If you don’t know something, you know that you don’t know it.
This is not to claim that these propositions are universal metaphysical truths, only modeling assumptions. It may be possible, for example, to know something without knowing that you know it, but that’s a subtle matter excluded from this model.
Temporal logic axioms
Temporal logic is modal logic with operators interpreted as applying to propositions over time. Glasgow et al introduce three temporal operators: ∀□, ∀◇, and ∃□. Note that each of these is a single operator; there is no box or diamond operator in Security Logic.
∀□p means that p always holds, ∀◇p means that p eventually holds, and ∃□p means that p sometimes holds.
The ∃□ and ∀□ operators are dual in the same sense that the basic modal operators □ and ◇ are dual:
∃□p ↔︎ ¬ ∀□ ¬p
∀□p ↔︎ ¬ ∃□ ¬p
Security Logic not give axioms for ∃□ because its behavior is determined by the axioms for ∀□.
The three temporal logic axioms for Security Logic are as follows.
Axiom T1: φ → ∀◇φ
Axiom T2: ∀□(φ → ψ) → (∀□φ → ∀□ψ)
Axiom T3: ∀□φ → ∀□ ∀□φ
These can be interpreted as follows.
If a proposition holds, it eventually holds.
If its always the case that one proposition implies another, then if the former always holds then the latter always holds.
If something always holds, then it always always holds.
Obligation and Permission
Finally, Security Logic introduces modal operators O and P for obligation and permission.

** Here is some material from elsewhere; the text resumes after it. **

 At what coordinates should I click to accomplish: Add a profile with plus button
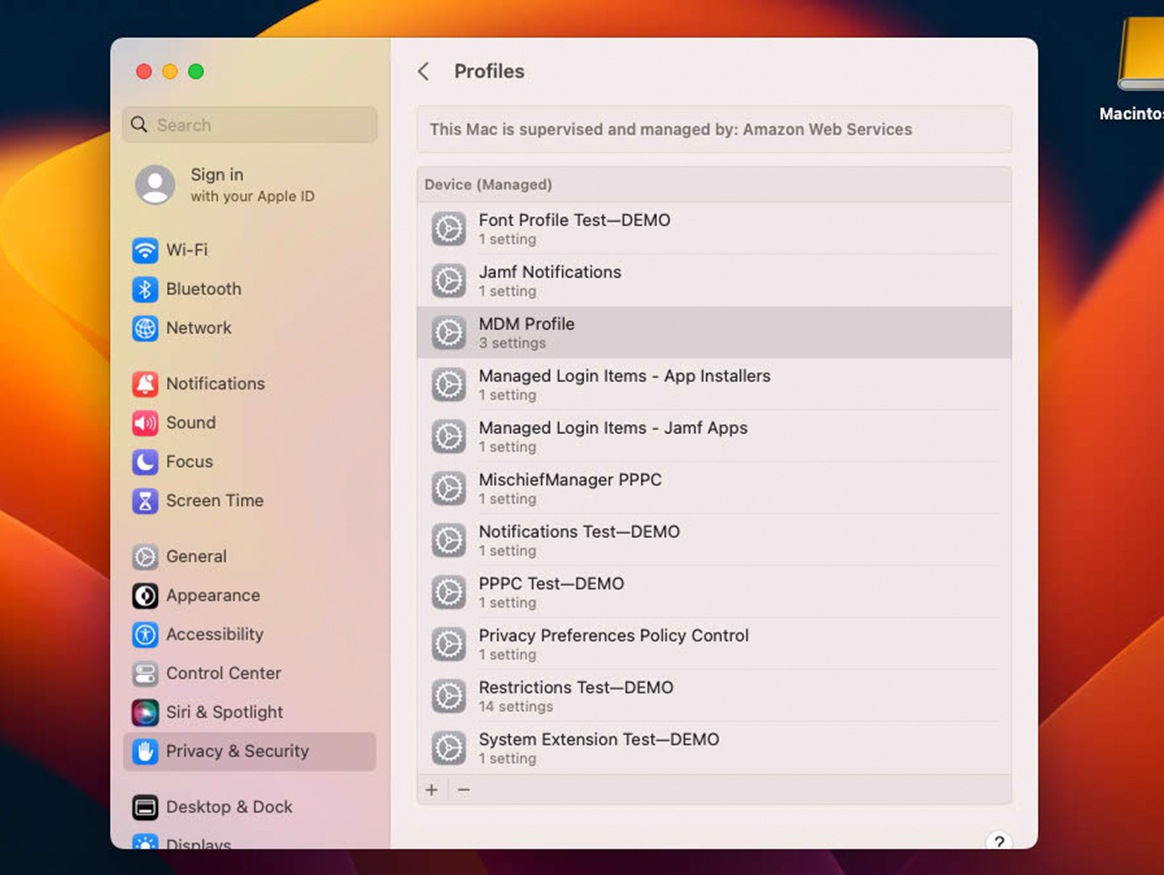coord(432,790)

Obligation and permission are dual, just as necessity and possibility are dual and the always and sometimes operators are dual.
Op ↔︎ ¬ P ¬p
Pp ↔︎ ¬ O ¬p
When obligation and permission are combined with knowledge, Security Logic introduces the following abbreviations.
Oi = OKi
Pi = PKi
Axioms for Security Logic
The complete axioms for Security Logic are the four knowledge axioms above, the three temporal axioms above, and the five additional axioms below.

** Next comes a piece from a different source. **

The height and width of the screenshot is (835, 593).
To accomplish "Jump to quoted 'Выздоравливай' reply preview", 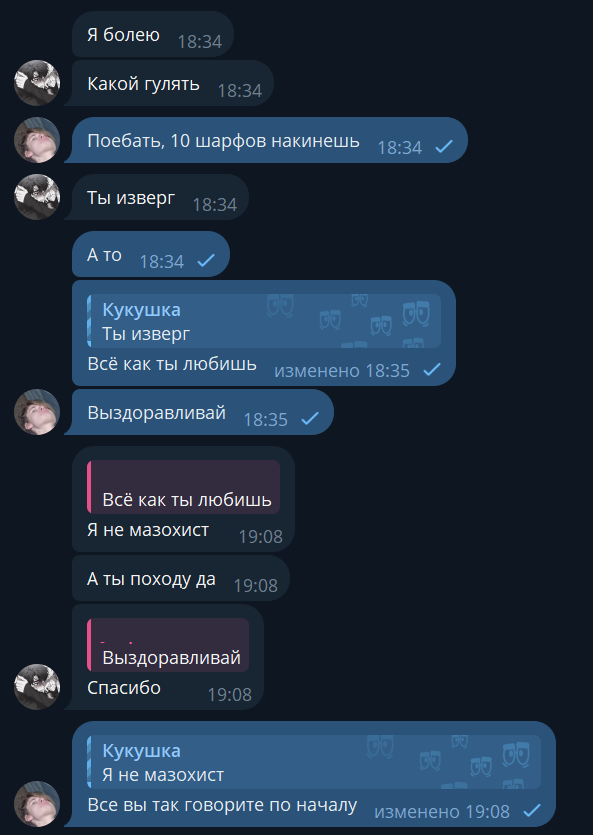I will click(168, 645).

Axiom SL1: Pi φ for all propositional tautologies φ.
Axiom SL2: Pi φ → φ
Axiom SL3: (Pi φ ∧ Pi ψ) ↔︎ Pi (φ ∧ ψ)
Axiom SL4: Pi φ → Pi (φ ∨ ψ)
Axiom SL5: Oi φ → Pi φ
These can be interpreted as follows.
You are permitted to know all tautologies.
Whatever is permitted must be true.
Permission holds through conjunction and disjunction.
Whatever is obligatory must be permissible.
Related posts
[1] Janice Glasgow, Glenn MacEwen, and Prakash Panangaden. A Logic for Reasoning About Security. ACM Transactions on Computer Systems, Vol 10 No 3, August 1992, pp 226–264.